• [Provided data]:
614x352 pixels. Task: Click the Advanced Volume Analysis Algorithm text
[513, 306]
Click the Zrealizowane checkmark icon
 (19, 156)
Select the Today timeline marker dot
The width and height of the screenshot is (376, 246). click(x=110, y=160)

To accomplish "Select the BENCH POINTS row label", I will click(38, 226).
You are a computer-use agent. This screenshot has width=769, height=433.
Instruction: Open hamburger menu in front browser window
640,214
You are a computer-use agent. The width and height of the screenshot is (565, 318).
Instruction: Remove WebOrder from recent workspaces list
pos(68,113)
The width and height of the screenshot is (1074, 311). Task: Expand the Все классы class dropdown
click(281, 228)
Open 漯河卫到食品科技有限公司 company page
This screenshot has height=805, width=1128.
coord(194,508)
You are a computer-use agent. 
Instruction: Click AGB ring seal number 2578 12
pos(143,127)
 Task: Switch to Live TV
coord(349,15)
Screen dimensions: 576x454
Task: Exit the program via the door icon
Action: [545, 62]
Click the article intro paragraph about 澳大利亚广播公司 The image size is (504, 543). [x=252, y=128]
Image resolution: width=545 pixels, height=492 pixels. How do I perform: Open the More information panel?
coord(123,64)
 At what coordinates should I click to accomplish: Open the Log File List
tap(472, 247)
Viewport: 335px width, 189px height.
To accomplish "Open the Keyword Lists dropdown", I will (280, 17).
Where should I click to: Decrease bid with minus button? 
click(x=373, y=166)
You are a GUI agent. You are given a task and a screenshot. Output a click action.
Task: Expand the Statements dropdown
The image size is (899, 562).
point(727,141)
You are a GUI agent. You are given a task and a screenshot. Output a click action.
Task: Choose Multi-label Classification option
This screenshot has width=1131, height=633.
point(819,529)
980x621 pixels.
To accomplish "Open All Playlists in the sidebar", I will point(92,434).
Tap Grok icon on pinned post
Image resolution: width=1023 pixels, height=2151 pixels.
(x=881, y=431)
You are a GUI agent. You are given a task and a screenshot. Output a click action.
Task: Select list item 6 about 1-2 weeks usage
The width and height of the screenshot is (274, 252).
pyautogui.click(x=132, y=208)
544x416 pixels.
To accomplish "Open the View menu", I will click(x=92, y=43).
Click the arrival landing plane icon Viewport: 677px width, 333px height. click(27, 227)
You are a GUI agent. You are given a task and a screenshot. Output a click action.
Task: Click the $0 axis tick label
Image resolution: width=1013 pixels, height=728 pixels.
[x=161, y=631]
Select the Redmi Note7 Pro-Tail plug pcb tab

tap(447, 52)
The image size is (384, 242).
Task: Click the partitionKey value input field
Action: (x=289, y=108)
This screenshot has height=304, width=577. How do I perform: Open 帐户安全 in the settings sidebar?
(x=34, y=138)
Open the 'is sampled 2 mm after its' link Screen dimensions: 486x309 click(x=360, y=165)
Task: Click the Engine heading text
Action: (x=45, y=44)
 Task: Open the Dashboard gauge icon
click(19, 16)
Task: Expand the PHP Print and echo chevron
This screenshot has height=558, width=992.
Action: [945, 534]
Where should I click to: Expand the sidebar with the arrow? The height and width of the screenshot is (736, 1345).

• [Work order]:
Take every line from the data that contains the word "computer".

• [Output for this exercise]:
You are a computer-use agent. This screenshot has width=769, height=433.
You are a computer-use agent. The width and height of the screenshot is (565, 318).
You are a computer-use agent. 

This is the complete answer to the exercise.